Some experiment with Gibbs sampling as opposed to optimization.
Try to use pure numpy where possible without re-writing the function from the other sections.
WARNING: partially finished/ongoing I *think* I added an extra sample dimension for gibbs population weighting.
"""
import numpy as np
import pandas as pd
import functools
from scipy.special import logit
from .quantile_regression import get_data
class Dense():
"""
The point is to make something where we can broadcast across weights.
"""
def __init__(self,
activation=None,
kernel_initializer=None,
kernel_constraint=None,
dtype=np.float64):
self._kernel = None
self._bias = None
self.kernel_mapping = None
self.kernel_initializer = kernel_initializer
self.dtype = dtype
if kernel_constraint == 'nonneg':
self.kernel_mapping = np.exp
self.activation = None
if self.activation == 'tanh':
self.activation = np.tanh
def initialize_weights(self, *, input_dim, weight_dim, output_dim):
ki = np.random.randn
if self.kernel_initializer == 'uniform':
ki = np.random.rand
self._kernel = ki(input_dim, weight_dim, output_dim).astype(self.dtype)
self._bias = np.random.randn(weight_dim, output_dim).astype(self.dtype)
@property
def kernel(self):
return self._kernel if self.kernel_mapping is None else self.kernel_mapping(self._kernel)
@property
def bias(self):
return self._bias
@property
def weights(self):
return [self._kernel, self._bias]
def set_weights(self, weights):
self._kernel = weights[0]
self._bias = weights[1]
def __call__(self, inputs):
# inputs is tau_dim, weight_dim, input_dim
# kernal is input_dim x weight_dim x output_dim
# output will be tau_dim, weight_dim, output_dim
# print(f'einsum {inputs.shape} x {self.kernel.shape}')
x = np.einsum('ijk,kjl->ijl', inputs, self.kernel) # + self.bias[None, :]
# print(f'result {x.shape}')
return x if self.activation is None else self.activation(x)
def make_layers(*, input_dim, weight_dim, dims, activation="tanh", final_activation=None, kernel_constraint="nonneg", kernel_initializer="uniform"):
"""
A utility for making layers.
If all kernels are non-negative you should have monotonic property.
"""
layers = list()
for i, dim in enumerate(dims):
if i == len(dims) - 1:
activation = final_activation
layer = Dense(kernel_initializer=kernel_initializer,
kernel_constraint=kernel_constraint,
activation=activation,
dtype=np.float64)
layer.initialize_weights(input_dim=input_dim, weight_dim=weight_dim, output_dim=dim)
layers.append(layer)
input_dim = dim
return layers
def reduce_layers(inputs, layers):
# for debug:
# out = inputs
# for i, layer in enumerate(layers):
# out = layer(out)
# return out
return functools.reduce(lambda x, y: y(x), [inputs] + layers)

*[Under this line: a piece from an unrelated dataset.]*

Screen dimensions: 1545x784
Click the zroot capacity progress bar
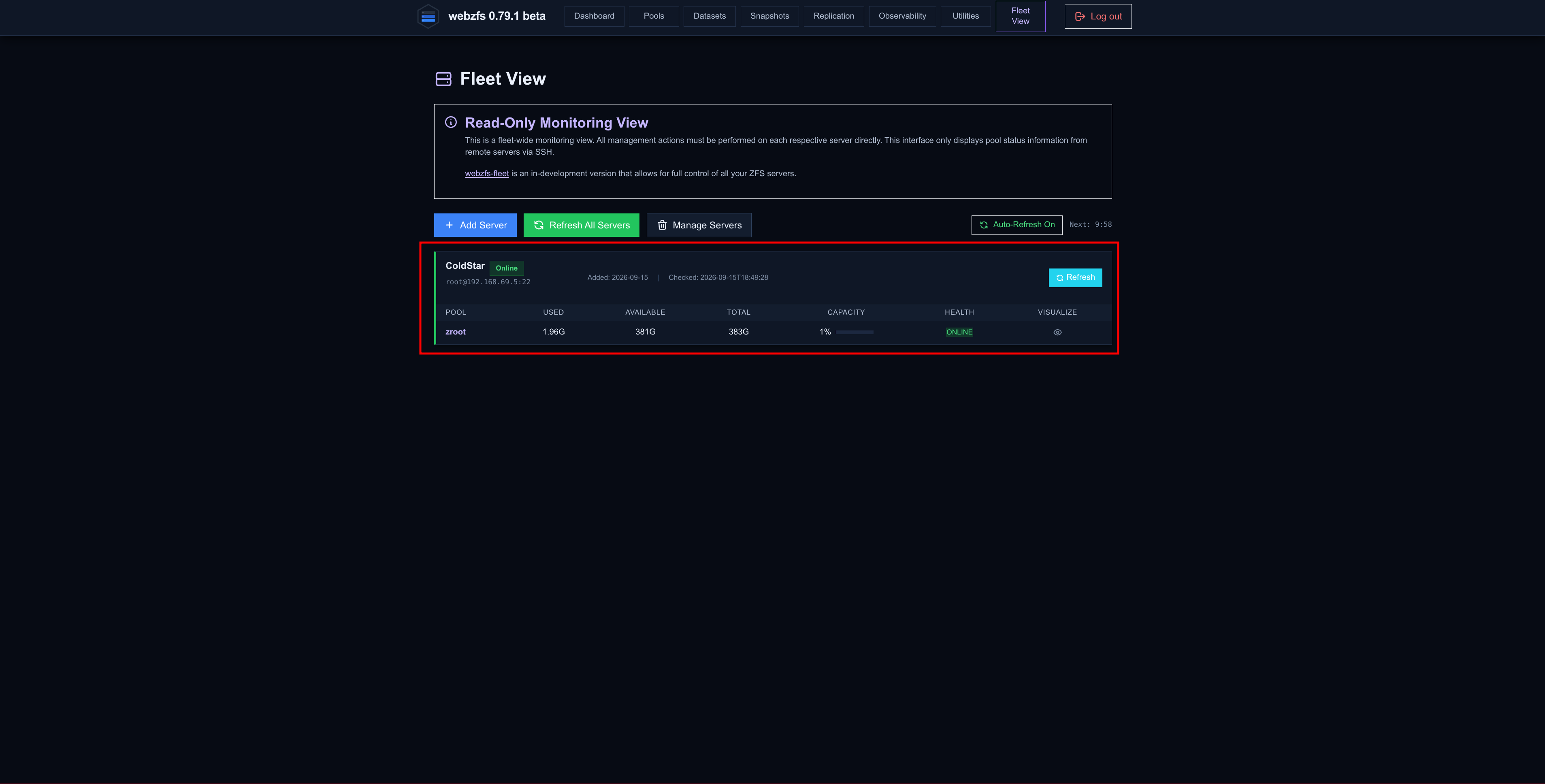[854, 332]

class QuantileNetworkNoX():
def __init__(self, *, input_dim, weight_dim, dims):
"""
input_dim: feature dim
weight_dim: number of weight samples to run in parallel
dims: sequence of output/input dims
Remember the confusing thing in the 1d case is that I have left out the n_samples batch dim entirely until the loss calculation. This is probably confusing and should be changed so it is
easier to map to the Y|X code.
"""
self._my_layers = make_layers(
input_dim=input_dim,
weight_dim=weight_dim,
dims=dims,
activation="tanh",
kernel_constraint="nonneg")
def quantile(self, tau):
check_tau(tau)
# make tau be 3d because inputs to future layers will be 3d.
# batch dims are (tau, theta) space
# inputs are (tau, theta, blah)
# see the einsum calc for details
tau = tau[:, None, :]
u = logit(tau)
return reduce_layers(u, self._my_layers)
def __call__(self, inputs):
tau, y = inputs
return self.quantile(tau)
@property
def weights(self):
return [x.weights for x in self._my_layers]

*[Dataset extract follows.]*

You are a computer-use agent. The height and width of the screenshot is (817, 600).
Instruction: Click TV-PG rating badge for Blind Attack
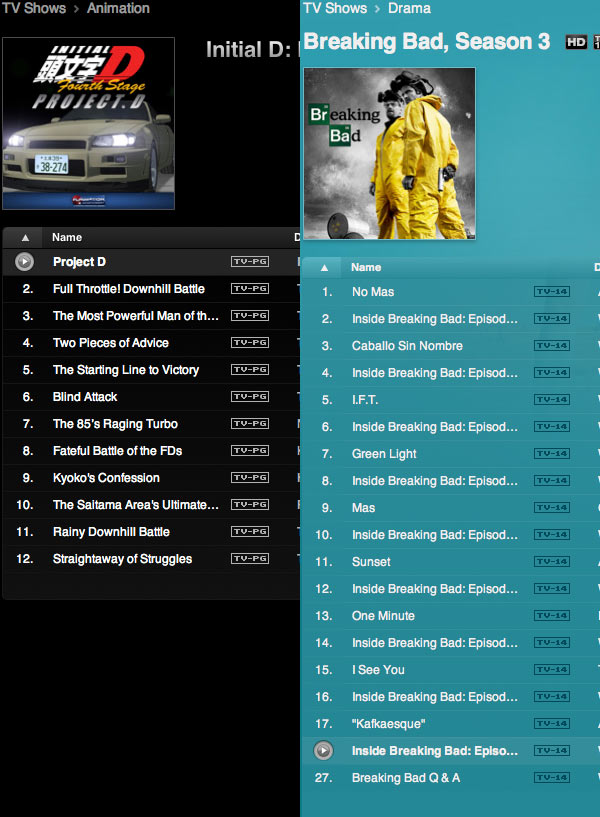[x=249, y=397]
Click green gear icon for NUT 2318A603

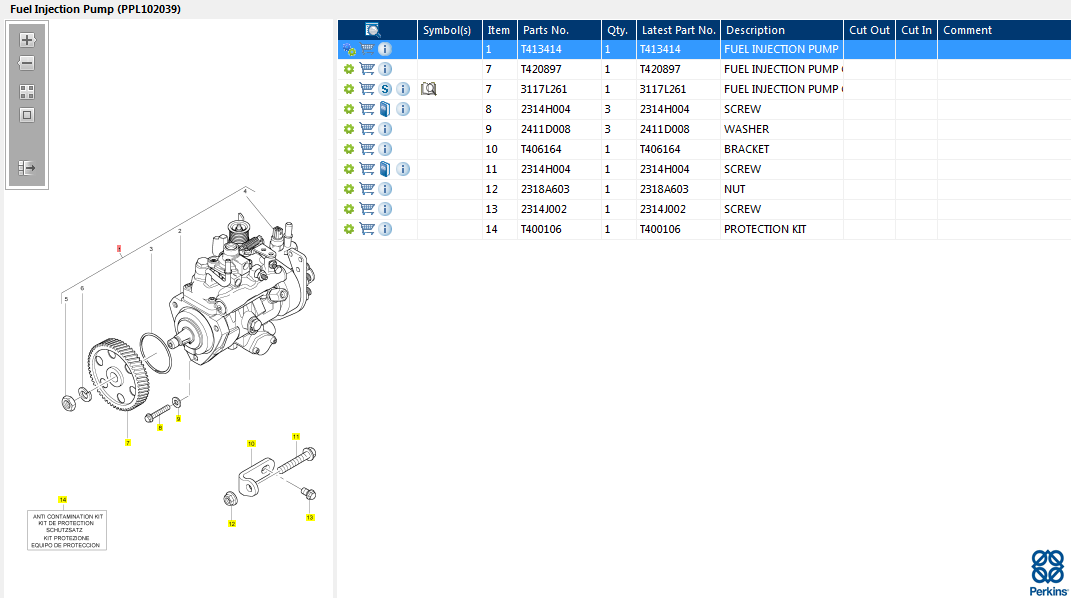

def set_weights(self, weights):
for w, layer in zip(weights, self._my_layers):
layer.set_weights(w)
def check_tau(tau):
assert len(tau.shape) == 2
assert tau.shape[1] == 1, f'I do not think it ever makes sense to have 2nd dimension of tau be different from one. Got {tau.shape}'
def rho_quantile_loss(tau_y, uu):
tau, y = tau_y
check_tau(tau)
# we now have 3 batch dims! data_samples x tau x weight_samples
uu = y[:, None, None] - uu[None]
tau = tau[None, :, None]
J = uu * (tau - np.where(uu <= 0, 1, 0))
# NOTE the reduce is different that in the tf example
# we are not summing across the weight samples
# we want to be extrinsic in n_samples (sum), intrinsic in n_tau (mean)

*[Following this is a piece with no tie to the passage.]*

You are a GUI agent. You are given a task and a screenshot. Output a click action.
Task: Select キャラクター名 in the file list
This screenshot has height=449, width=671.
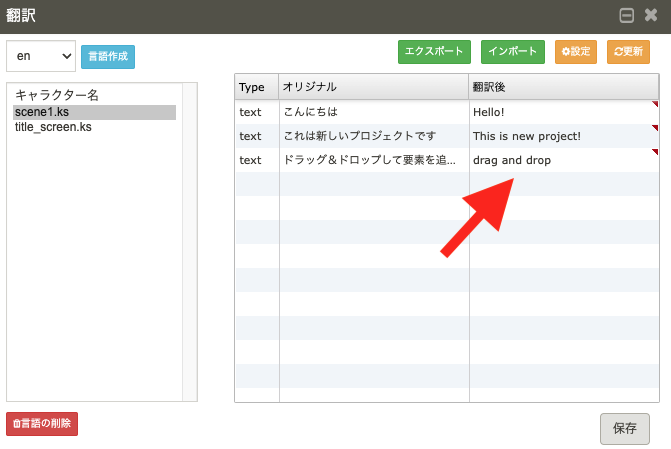click(x=57, y=96)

return np.sum(np.mean(J, axis=1).squeeze(), axis=0)
def sanity_plot_nox(steps=1000):
l = get_data()
# I can't remember why these were 2d, probably something to do with tf
tau = l["tau"]
y = l["y"]
weight_dim = 20
model = QuantileNetworkNoX(
input_dim=1, # tau.shape[1] if tau is still 2d
weight_dim=weight_dim,
dims=[16, 16, 1]
)
loss = rho_quantile_loss((tau, y), model((tau, y)))
weights = model.weights
model.set_weights(weights)
return locals()
def step(*, J_old, x_old, J_new, x_new, n_store):
"""
see bottleneck.argpartsort vs np.argpartition
You have n_old, n_new elements.
You want to take the best n = min(n_store, n_old + n_new)
elements and store them discarding the rest.
I suppose you could also store the worst if you thought that was helpful.
"""
n_old = len(J_old)
n_new = len(J_new)
n_best = min(n_store, n_old + n_new)
if n_best <= n_store:
pass